Rhein-Sieg-Kreis/Meckenheim – Gegen einen für den 29. Januar geplanten Stammtisch der AfD in Meckenheim formiert sich Protest. Als Gastrednerin ist die Europaabgeordnete Irmhild Boßdorf angekündigt. Mehrere zivilgesellschaftliche und politische Gruppen rufen aus diesem Anlass zu einer Kundgebung auf.

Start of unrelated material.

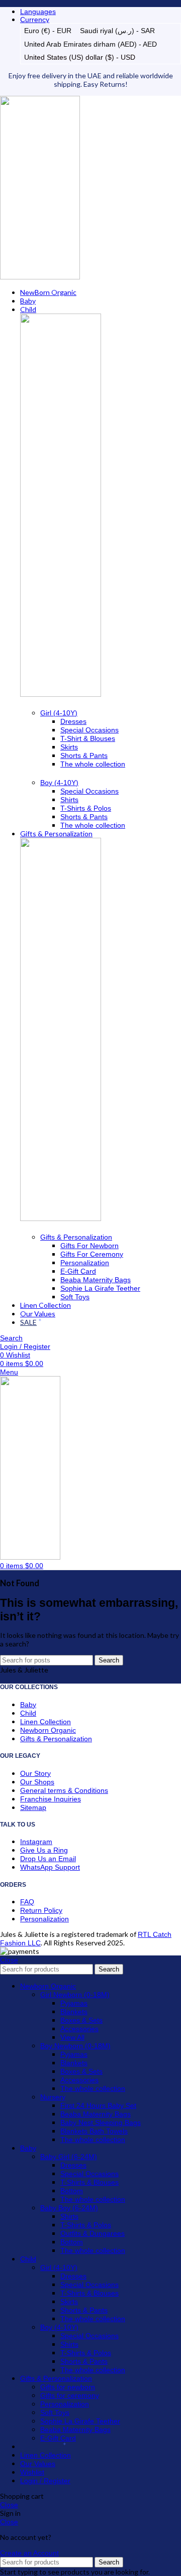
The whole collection (92, 764)
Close (9, 1960)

Organisiert wird der Protest von einem breiten Bündnis, dem unter anderem die Omas gegen Rechts Rheinbach, Die Linke Rheinbach/Meckenheim/Alfter, die Linksjugend Euskirchen, die Initiative „Alfter bleibt bunt“ sowie das Bonner Bündnis gegen Rechts angehören. Eine Sprecherin des Bündnisses erklärte, man wolle sich der AfD und ihren politischen Positionen entschlossen entgegenstellen.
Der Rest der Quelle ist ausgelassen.